### Exercise inputs ###
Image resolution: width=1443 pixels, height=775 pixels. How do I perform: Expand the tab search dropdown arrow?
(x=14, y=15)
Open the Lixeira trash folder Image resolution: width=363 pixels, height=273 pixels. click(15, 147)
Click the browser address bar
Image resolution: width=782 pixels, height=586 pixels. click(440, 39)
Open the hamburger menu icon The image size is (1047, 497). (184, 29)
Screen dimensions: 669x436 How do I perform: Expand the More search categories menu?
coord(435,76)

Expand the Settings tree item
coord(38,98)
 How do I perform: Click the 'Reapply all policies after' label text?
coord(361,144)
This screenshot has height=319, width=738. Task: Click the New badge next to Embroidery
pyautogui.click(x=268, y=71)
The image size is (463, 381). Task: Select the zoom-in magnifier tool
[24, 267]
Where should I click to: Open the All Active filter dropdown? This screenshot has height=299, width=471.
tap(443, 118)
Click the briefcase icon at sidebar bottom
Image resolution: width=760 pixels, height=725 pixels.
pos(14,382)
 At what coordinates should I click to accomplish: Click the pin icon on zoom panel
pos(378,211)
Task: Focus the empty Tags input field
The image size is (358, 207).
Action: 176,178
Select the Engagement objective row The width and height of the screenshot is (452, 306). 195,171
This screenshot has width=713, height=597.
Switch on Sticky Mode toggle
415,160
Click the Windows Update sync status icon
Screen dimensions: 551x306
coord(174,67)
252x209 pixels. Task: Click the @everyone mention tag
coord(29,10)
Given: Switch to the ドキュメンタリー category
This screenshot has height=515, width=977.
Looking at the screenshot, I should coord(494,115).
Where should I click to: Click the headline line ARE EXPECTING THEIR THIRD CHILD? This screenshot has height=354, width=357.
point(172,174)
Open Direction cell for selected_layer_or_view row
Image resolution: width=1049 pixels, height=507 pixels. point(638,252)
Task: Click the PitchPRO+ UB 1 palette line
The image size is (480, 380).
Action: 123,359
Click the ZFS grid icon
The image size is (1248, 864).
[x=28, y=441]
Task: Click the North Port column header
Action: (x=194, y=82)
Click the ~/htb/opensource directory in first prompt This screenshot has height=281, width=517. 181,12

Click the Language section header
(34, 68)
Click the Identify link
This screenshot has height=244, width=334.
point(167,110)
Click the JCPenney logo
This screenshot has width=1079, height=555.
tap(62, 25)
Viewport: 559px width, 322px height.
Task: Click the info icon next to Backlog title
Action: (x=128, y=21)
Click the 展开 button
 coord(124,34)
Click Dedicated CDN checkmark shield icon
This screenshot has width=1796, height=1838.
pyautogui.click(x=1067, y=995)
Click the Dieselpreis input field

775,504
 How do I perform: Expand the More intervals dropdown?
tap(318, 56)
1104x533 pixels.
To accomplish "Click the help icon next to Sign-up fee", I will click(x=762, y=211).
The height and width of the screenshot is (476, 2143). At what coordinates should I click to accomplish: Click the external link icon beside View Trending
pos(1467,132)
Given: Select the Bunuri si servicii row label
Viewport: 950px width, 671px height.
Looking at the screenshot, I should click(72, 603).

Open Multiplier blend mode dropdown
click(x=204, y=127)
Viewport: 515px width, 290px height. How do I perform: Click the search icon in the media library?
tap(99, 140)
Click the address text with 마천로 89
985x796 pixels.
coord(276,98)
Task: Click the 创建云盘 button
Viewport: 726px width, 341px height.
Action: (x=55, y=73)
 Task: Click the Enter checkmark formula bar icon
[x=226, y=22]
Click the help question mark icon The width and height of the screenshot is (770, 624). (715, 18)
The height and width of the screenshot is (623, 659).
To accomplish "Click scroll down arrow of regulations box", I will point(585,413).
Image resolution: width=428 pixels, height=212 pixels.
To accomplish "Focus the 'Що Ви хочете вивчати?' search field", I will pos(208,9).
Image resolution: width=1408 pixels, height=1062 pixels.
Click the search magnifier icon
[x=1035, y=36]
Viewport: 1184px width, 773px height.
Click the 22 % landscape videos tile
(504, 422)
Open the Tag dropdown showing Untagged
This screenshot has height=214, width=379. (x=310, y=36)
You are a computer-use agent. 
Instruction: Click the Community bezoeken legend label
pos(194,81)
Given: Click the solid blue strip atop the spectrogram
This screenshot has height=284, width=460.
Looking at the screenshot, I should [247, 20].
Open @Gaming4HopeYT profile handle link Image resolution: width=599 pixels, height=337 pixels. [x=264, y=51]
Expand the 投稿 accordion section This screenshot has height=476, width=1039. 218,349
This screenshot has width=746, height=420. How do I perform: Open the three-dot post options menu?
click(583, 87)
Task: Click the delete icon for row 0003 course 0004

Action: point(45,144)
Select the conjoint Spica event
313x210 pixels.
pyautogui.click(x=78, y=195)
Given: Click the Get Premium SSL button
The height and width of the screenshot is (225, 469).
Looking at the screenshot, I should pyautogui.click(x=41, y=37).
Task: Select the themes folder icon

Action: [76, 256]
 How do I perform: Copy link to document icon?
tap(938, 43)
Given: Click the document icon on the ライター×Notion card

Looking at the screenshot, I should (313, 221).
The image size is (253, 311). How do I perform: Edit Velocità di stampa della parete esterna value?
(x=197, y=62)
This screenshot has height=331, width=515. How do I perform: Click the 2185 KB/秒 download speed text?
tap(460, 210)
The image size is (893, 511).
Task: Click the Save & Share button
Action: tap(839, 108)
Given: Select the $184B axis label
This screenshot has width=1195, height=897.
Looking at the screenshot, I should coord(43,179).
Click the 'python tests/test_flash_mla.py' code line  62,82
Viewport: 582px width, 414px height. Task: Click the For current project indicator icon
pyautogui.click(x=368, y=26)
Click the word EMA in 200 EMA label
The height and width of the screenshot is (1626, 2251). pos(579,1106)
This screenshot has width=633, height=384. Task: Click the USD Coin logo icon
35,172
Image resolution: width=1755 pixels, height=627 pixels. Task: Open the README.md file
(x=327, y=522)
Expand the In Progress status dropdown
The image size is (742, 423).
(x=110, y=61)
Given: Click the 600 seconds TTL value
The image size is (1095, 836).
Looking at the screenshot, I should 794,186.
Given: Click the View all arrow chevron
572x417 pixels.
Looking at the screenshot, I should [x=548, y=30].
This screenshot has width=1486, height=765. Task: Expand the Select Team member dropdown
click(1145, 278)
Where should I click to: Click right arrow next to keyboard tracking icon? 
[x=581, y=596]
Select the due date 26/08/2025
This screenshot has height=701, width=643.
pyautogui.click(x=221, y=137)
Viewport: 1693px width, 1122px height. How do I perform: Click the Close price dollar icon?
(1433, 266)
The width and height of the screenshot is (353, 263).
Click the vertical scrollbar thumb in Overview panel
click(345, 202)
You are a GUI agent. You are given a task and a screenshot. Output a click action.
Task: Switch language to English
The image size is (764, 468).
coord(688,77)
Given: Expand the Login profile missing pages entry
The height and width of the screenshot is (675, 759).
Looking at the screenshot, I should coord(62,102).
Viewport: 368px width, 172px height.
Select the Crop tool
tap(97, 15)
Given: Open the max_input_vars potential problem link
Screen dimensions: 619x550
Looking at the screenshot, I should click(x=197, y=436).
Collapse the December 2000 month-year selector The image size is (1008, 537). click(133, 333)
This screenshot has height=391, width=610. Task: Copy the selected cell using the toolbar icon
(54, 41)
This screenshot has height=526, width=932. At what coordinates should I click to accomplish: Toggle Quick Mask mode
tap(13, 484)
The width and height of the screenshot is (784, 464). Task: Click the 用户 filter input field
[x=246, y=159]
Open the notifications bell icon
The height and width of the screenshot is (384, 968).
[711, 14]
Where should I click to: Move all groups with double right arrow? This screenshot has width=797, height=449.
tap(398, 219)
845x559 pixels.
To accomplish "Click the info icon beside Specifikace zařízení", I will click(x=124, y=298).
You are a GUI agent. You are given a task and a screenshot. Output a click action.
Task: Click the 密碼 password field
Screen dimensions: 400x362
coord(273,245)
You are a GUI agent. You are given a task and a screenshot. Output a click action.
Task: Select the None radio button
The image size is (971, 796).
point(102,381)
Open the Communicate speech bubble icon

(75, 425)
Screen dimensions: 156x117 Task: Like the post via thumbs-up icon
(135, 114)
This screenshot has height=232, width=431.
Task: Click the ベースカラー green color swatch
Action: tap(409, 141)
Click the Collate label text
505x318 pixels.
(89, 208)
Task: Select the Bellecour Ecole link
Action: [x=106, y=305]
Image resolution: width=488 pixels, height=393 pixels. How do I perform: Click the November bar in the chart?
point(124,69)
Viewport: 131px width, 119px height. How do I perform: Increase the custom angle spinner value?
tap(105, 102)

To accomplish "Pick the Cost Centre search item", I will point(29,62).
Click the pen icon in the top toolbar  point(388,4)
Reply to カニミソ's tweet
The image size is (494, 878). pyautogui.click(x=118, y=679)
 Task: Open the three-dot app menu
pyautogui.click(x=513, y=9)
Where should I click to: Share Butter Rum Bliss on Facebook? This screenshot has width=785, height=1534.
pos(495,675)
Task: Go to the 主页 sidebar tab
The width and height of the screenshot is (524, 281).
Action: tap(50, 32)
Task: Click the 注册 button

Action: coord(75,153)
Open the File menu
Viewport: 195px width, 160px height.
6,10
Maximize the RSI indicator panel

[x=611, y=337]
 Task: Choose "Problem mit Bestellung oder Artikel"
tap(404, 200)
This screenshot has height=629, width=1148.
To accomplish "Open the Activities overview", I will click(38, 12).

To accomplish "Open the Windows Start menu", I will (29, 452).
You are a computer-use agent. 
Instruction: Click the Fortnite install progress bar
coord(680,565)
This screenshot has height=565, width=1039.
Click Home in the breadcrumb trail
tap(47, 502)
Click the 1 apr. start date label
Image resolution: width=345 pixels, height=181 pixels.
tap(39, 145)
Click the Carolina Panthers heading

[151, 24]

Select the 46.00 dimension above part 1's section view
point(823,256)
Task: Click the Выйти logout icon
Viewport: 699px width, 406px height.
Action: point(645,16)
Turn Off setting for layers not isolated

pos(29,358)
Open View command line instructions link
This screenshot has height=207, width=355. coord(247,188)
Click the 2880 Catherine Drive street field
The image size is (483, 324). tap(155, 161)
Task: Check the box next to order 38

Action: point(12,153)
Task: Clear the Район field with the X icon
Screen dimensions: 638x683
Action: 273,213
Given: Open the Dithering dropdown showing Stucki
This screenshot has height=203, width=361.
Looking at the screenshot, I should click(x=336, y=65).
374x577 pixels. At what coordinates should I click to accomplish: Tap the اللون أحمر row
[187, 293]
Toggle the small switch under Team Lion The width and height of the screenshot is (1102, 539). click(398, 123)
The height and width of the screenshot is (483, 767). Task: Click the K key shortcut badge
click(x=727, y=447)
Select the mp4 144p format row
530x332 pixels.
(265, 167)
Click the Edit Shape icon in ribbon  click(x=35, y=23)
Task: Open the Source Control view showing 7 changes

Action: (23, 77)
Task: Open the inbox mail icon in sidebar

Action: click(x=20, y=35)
###
Would you please copy, word for word, everything above from the line containing "The image size is (1248, 864)." down to the line containing "Task: Click the 创建云盘 button", those two lines included?

**Result**
The image size is (1248, 864).
[x=28, y=441]
Task: Click the North Port column header
Action: (x=194, y=82)
Click the ~/htb/opensource directory in first prompt This screenshot has height=281, width=517. 181,12

Click the Language section header
(34, 68)
Click the Identify link
This screenshot has height=244, width=334.
point(167,110)
Click the JCPenney logo
This screenshot has width=1079, height=555.
tap(62, 25)
Viewport: 559px width, 322px height.
Task: Click the info icon next to Backlog title
Action: (x=128, y=21)
Click the 展开 button
 coord(124,34)
Click Dedicated CDN checkmark shield icon
This screenshot has width=1796, height=1838.
pyautogui.click(x=1067, y=995)
Click the Dieselpreis input field

775,504
 How do I perform: Expand the More intervals dropdown?
tap(318, 56)
1104x533 pixels.
To accomplish "Click the help icon next to Sign-up fee", I will click(x=762, y=211).
The height and width of the screenshot is (476, 2143). At what coordinates should I click to accomplish: Click the external link icon beside View Trending
pos(1467,132)
Given: Select the Bunuri si servicii row label
Viewport: 950px width, 671px height.
Looking at the screenshot, I should click(72, 603).

Open Multiplier blend mode dropdown
click(x=204, y=127)
Viewport: 515px width, 290px height. How do I perform: Click the search icon in the media library?
tap(99, 140)
Click the address text with 마천로 89
985x796 pixels.
coord(276,98)
Task: Click the 创建云盘 button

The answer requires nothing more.